Early adopters of artificial intelligence are discovering how best to use it. Some of them are sharing lessons they have learned.
Pharma has been slower than other industries in fully embracing artificial intelligence technology, Peter Henstock, head of AI and machine learning at Pfizer Inc., told Scrip at a recent conference on artificial intelligence and biopharma. He cited a certain wariness in the industry.
“You’re taking people who have deep expertise in lots of areas and all of a sudden you’re saying there’s this new thing that can solve all your problems across the board. And they’ve heard that before,” he said.
AI has taken root in drug discovery, but it has a lot more to offer in drug development, from quickly analyzing numerous medical images and research papers to sorting drug candidates and potential patients.
“All the literature, all the intelligence, can go through AI,” he said. “It’s going help you figure out which patients are going to benefit, which patients should be studied, which patients might be the first to drop out of study, which clinics are the right ones, which biomarkers to target, and which compounds to test. AI is going to change everything in drug development from start to finish.”
Pharma is watching, and making definitive, if careful, moves into the space. ”There’s more buy-in this year than last year,” Henstock said.
Some pharma executives suggest that AI and pharma have just started getting to know each other. That process was the focus of the sessions on pharma at the AI World conference in Boston, where drug makers shared their experiences introducing AI to their companies, offering advice for others who want to do the same.
They emphasized that investing in AI should be based on determinations of what’s possible, what’s necessary and what’s valuable.
Make The Case Early & Often
“We are going through big field of change,” said Angeli Moeller, AI lead at Bayer AG. Calling the technology a “radical transformation” for pharma, she added that successfully bringing AI into a drug company starts with building the case for investment.
“[Any company would] want to invest in something that gives a top-line and bottom-line impact,” Moeller said. “But AI is just a tool. it’s just is a method. It’s just the way you’re getting there.”
Moeller talked about a data project at Bayer.
“They began by really building out the data lake that they need to store the electronic medical records, to interconnect them with the clinical data,” she said “But our CFO kept saying, ‘No, you’ve got to start with the value case. Build the data architecture after you’ve shown the value case works, after you’ve shown me the return on investment. Then I’ll give you money to build data architecture.’
“So you’ve got to start with the value case,” she said. “To your CFO, you can say, for example, this is what your Phase III study cost if we followed a traditional approach. If we use these methods, and if we used the tools that we based on these methods, then this is how much money we’ll save you.”

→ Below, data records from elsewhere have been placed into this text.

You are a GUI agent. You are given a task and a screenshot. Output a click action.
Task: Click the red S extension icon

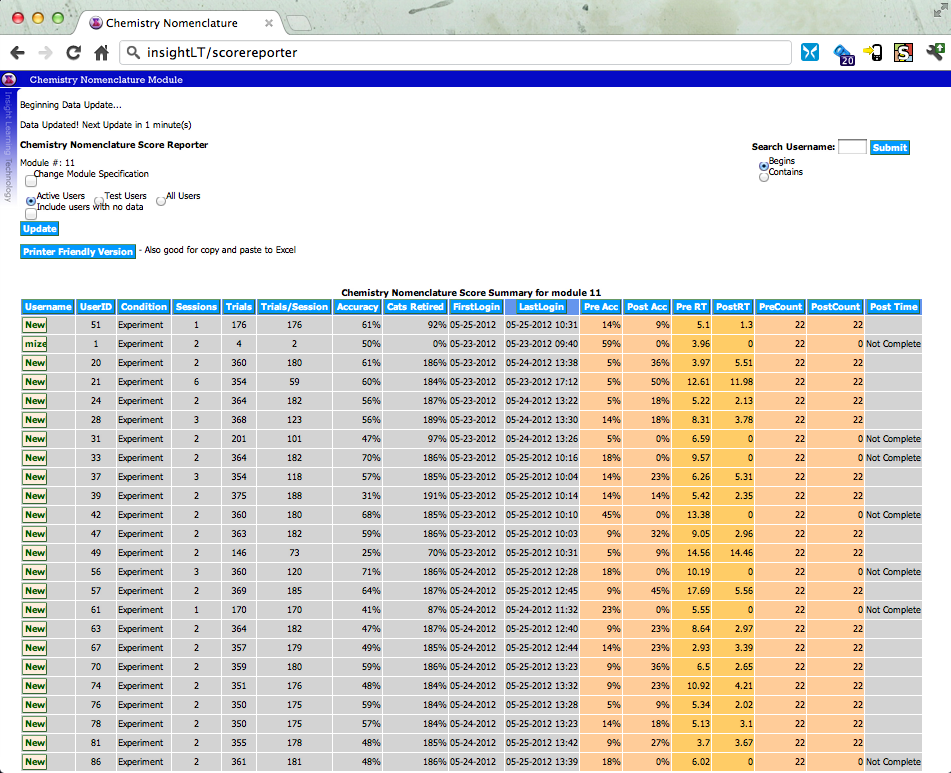point(903,53)
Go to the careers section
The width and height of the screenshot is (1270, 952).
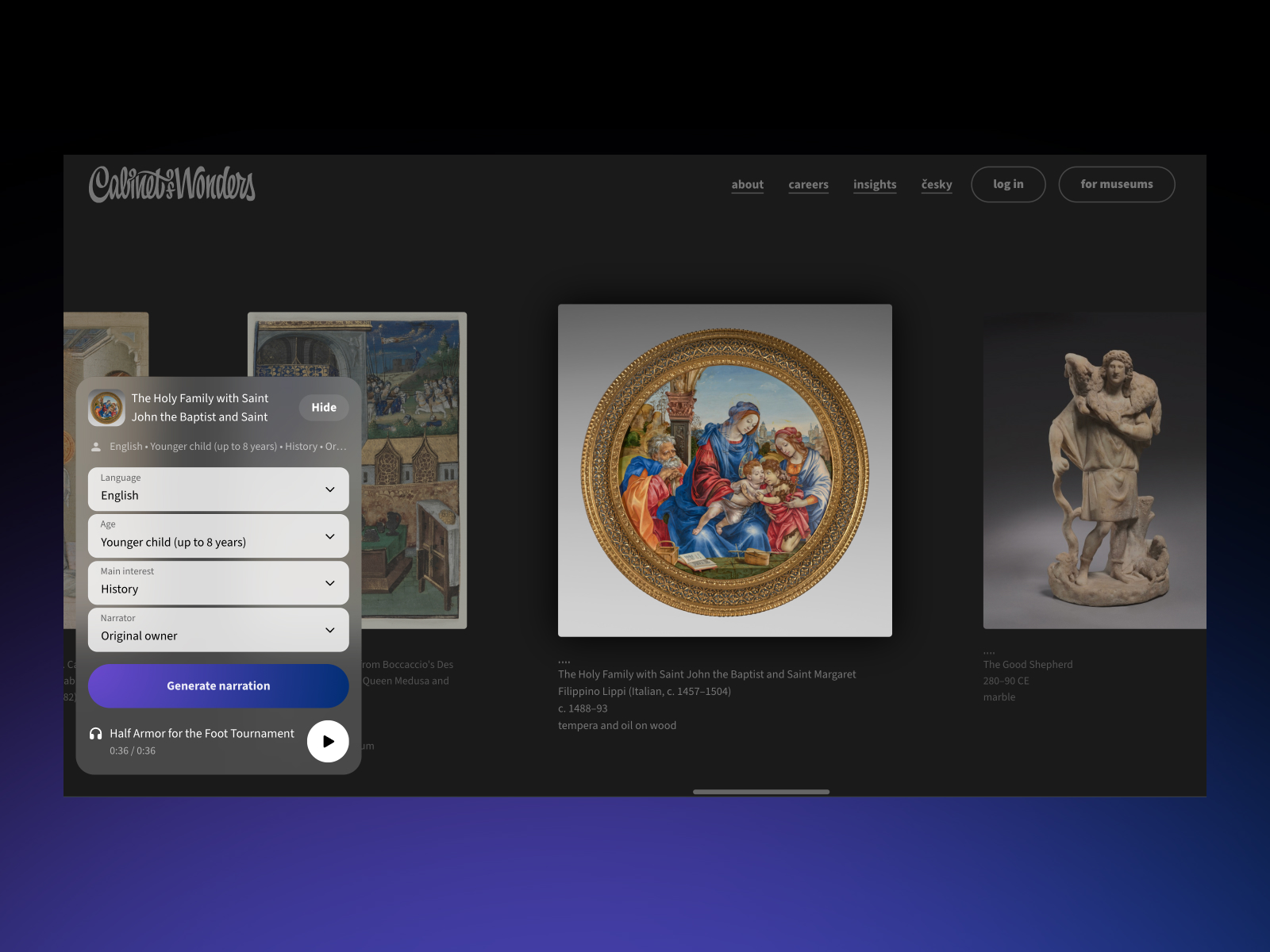(x=808, y=184)
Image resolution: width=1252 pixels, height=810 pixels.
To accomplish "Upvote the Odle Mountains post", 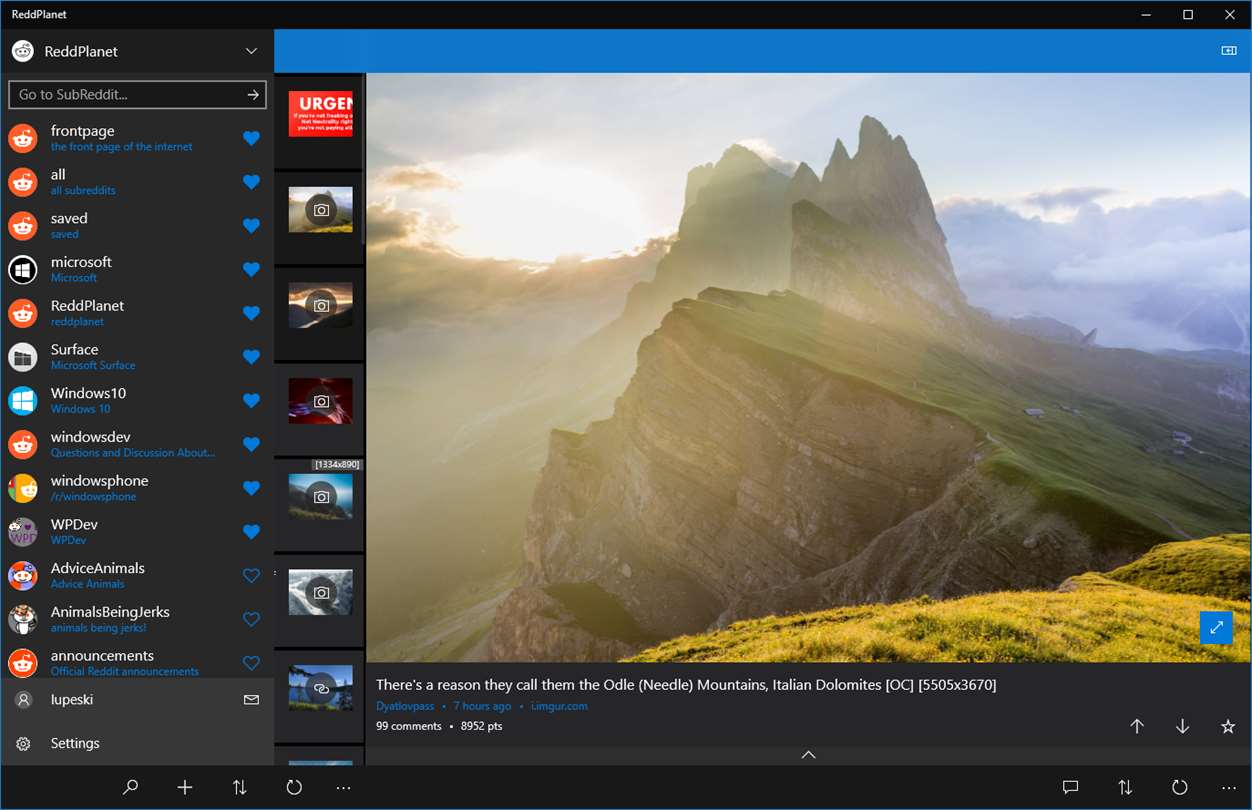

It's not enough to just promise such value, Moeller said. Once the work is underway, there needs to be a way to look in on the process. Regularly checking in with updates should start as soon as there is agreement to fund the AI project.
“It’s not ‘This has my approval and I will never look at it again,’” Moeller said. “It’s that he will track whether or not we deliver on it. Our CFO needs to know what impact we’re going to have on our pharma bottom line and top line and he tracks it. We’re there, at the executive committee and our board of management on a regular basis presenting our results.”
Build The Right Team
Presentable results come from having a knowledgeable AI team from the start, said Eduardo Cornejo, AI lead at Sanofi. He added that his company learned that lesson the hard way, after various AI projects failed.
“What we have done in almost two years is to collect all the information about AI projects in the company,” he said. “We detected around 40 projects that didn’t get [past] the pilot project barrier, which means they didn’t go into production. The question is why?”
After a closer look at some of the stalled projects, Sanofi realized its initial mistake.
“It started with us relying on the vendors to put together all the machine learning and the AI components,” Cornejo said. It turned out, that adding that some vendors Sanofi had chosen simply didn’t have experience with large-scale or specialized projects.
“You need to have some baseline before you start building on top of that; if you don’t have that, pretty much the vendor is learning AI with us.”
Cornejo advises testing a vendor’s capabilities before signing a contract. “My first question is, if I send you this PDF are you willing to run it through your tool or your engine – first, to see if it works, and then to give me an outcome?”
Cornejo also noted that Sanofi’s past vendors often didn’t know enough about health care or pharma to recognize what would work, or not work, for Sanofi. “And [pharma] vendors are supposed to have a health care background.”
That’s a tougher problem, Pfizer’s Henstock agreed, suggesting that, ideally, pharma would have its own AI specialists.
“But it’s difficult to get talent,” he said. “If you are an expert at AI, would you want to work in pharma, which only sometimes does AI, or a place like Google, which is running it? In pharma, you need people with the AI skills, but who also have the science. And that’s a harder fit.”
For its part, Sanofi turned its struggles into a set of guidelines for AI teams going forward. As early adopters demonstrate both the potential for AI and machine learning to improve drug discovery and development, more companies will learn from their experiences. That should pave the way forward for the more wholesale embrace of these new technologies that Pfizer’s Henstock and others are hoping to see.